[Extracted records]
=====
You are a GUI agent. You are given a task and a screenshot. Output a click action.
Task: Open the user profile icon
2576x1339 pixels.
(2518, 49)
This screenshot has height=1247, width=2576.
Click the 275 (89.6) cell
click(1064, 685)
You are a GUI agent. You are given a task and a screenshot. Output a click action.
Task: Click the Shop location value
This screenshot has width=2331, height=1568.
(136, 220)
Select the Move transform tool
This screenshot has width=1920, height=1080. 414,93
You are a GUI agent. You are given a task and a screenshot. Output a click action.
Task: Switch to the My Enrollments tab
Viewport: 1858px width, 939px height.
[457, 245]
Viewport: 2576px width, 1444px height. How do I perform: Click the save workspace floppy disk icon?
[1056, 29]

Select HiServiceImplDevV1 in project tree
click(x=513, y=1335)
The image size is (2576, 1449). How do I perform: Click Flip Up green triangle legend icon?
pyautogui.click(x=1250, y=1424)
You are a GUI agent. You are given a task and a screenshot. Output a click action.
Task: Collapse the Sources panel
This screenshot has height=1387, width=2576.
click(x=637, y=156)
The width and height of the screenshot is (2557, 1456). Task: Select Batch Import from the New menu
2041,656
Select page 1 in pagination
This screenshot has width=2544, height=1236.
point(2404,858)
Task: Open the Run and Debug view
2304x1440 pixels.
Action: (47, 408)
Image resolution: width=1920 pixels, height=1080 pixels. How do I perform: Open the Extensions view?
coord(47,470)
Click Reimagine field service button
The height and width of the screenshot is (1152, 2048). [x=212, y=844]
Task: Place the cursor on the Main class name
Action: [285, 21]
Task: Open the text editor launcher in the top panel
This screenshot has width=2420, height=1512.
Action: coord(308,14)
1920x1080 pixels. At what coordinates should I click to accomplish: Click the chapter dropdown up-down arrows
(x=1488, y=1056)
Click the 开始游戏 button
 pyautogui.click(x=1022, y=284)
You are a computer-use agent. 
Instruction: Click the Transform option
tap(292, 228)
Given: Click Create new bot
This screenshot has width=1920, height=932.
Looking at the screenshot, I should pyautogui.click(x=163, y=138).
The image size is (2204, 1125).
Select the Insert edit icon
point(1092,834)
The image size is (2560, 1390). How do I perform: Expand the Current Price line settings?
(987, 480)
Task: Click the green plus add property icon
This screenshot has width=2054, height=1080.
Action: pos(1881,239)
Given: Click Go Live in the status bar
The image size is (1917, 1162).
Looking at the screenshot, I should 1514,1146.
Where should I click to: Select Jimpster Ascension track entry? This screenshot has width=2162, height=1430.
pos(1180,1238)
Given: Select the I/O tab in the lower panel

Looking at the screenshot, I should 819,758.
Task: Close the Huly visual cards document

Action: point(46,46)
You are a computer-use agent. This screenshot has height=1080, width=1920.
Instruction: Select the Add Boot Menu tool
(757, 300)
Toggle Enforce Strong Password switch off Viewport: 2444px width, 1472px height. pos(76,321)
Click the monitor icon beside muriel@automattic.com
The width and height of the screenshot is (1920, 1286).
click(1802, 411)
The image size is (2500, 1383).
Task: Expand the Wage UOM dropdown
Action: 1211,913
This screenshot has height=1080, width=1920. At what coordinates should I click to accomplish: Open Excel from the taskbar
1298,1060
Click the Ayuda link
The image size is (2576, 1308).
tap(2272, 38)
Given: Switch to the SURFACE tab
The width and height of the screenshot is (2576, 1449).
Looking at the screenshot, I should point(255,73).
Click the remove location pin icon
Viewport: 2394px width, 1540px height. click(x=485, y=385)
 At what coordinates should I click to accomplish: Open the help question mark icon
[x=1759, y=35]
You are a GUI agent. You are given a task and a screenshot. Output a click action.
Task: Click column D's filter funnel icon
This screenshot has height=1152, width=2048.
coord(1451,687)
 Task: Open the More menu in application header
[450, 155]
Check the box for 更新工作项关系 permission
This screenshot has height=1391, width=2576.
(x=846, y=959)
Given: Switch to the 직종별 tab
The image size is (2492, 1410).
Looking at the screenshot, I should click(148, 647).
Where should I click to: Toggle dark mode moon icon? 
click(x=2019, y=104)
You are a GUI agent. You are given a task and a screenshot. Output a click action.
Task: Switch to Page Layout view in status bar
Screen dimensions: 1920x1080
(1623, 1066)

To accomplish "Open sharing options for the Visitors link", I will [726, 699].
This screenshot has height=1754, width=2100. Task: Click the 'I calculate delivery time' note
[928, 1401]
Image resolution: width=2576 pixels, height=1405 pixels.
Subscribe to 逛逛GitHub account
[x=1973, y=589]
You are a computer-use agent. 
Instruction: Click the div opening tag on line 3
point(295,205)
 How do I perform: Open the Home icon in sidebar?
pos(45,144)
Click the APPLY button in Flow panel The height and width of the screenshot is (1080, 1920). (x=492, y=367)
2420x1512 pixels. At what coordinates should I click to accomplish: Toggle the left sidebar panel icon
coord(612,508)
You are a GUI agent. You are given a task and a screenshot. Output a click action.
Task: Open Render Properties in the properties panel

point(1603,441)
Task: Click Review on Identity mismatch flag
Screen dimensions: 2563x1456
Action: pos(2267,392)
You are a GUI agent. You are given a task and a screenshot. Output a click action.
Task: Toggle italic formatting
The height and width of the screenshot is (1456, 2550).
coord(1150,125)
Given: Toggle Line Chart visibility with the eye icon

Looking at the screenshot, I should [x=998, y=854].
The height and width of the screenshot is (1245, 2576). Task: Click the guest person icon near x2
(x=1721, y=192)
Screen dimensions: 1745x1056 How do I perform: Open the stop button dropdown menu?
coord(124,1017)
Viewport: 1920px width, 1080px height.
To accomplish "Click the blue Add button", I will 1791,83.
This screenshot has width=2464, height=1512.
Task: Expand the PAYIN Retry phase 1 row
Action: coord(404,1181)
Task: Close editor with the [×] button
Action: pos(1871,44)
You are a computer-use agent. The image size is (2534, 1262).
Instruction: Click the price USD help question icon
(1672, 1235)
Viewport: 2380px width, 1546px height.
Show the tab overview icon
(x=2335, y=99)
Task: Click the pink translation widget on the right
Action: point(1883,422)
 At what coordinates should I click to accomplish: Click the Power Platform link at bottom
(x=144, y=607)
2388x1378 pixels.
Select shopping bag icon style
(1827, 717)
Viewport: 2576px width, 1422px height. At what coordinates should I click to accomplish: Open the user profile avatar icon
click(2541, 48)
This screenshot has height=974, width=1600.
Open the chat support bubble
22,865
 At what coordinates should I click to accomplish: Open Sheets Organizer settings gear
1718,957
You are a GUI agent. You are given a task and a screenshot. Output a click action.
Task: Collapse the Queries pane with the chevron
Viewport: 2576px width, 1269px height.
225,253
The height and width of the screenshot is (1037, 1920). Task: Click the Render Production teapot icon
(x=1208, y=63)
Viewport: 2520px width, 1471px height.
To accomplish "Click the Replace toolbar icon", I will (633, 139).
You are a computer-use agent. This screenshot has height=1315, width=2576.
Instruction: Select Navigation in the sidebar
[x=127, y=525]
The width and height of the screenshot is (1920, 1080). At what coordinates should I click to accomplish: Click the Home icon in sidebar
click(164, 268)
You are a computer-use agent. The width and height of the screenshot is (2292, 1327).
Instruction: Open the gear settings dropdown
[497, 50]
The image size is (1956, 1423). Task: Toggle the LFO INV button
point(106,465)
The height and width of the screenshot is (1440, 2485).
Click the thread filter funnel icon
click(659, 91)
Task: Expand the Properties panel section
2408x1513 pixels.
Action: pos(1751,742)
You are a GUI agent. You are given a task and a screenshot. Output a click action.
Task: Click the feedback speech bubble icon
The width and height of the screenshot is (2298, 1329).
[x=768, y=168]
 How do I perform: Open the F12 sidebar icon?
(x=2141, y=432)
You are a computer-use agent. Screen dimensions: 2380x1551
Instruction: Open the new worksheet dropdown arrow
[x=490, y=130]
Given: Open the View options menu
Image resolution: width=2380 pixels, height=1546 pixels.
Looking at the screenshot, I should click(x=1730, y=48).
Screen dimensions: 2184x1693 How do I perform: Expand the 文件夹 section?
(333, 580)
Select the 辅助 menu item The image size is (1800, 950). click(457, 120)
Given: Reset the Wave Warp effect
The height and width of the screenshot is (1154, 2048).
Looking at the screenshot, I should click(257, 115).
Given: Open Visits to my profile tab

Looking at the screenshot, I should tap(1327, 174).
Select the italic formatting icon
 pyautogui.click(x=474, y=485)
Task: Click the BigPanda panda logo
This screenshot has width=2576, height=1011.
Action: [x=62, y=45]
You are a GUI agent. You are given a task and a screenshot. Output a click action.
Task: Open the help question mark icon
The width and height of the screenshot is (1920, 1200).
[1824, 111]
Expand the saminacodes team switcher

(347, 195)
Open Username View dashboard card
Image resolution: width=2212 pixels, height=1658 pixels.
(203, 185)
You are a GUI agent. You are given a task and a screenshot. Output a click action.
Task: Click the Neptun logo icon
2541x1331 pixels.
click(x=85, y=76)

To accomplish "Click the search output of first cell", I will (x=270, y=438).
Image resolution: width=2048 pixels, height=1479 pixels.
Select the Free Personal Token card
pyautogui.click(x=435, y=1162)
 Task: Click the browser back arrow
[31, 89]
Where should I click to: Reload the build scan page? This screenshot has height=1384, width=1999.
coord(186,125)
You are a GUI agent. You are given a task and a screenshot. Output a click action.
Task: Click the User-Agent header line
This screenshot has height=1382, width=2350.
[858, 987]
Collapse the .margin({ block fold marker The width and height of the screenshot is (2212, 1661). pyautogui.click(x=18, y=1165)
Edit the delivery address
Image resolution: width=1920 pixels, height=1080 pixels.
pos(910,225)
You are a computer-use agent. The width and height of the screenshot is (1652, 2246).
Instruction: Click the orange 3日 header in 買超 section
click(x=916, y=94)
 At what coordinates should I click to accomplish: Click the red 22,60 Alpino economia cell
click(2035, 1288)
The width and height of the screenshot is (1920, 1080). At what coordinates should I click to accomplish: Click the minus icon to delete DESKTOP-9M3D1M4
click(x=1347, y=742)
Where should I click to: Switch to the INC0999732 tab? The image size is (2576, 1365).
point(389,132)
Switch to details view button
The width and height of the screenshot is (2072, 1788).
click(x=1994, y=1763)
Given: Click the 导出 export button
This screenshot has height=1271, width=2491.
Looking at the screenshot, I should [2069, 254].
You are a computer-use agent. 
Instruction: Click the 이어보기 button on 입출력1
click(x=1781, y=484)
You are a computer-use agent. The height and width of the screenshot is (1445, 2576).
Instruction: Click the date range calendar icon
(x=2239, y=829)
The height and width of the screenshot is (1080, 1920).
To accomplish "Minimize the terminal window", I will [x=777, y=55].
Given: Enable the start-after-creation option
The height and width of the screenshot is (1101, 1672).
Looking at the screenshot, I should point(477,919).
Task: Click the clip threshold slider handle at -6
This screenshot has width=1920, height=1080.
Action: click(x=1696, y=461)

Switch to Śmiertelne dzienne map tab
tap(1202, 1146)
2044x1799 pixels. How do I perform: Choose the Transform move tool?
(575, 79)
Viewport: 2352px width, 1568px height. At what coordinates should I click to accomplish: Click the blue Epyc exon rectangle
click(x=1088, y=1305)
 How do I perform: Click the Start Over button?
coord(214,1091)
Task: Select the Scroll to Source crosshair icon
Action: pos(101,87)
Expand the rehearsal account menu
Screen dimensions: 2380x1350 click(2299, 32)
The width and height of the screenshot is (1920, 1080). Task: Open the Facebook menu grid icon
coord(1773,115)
=====
§ **Problem to work on**: Counting only lines that hold "options", state how many appear in the records, and give nothing but the number.

§ **Result**: 2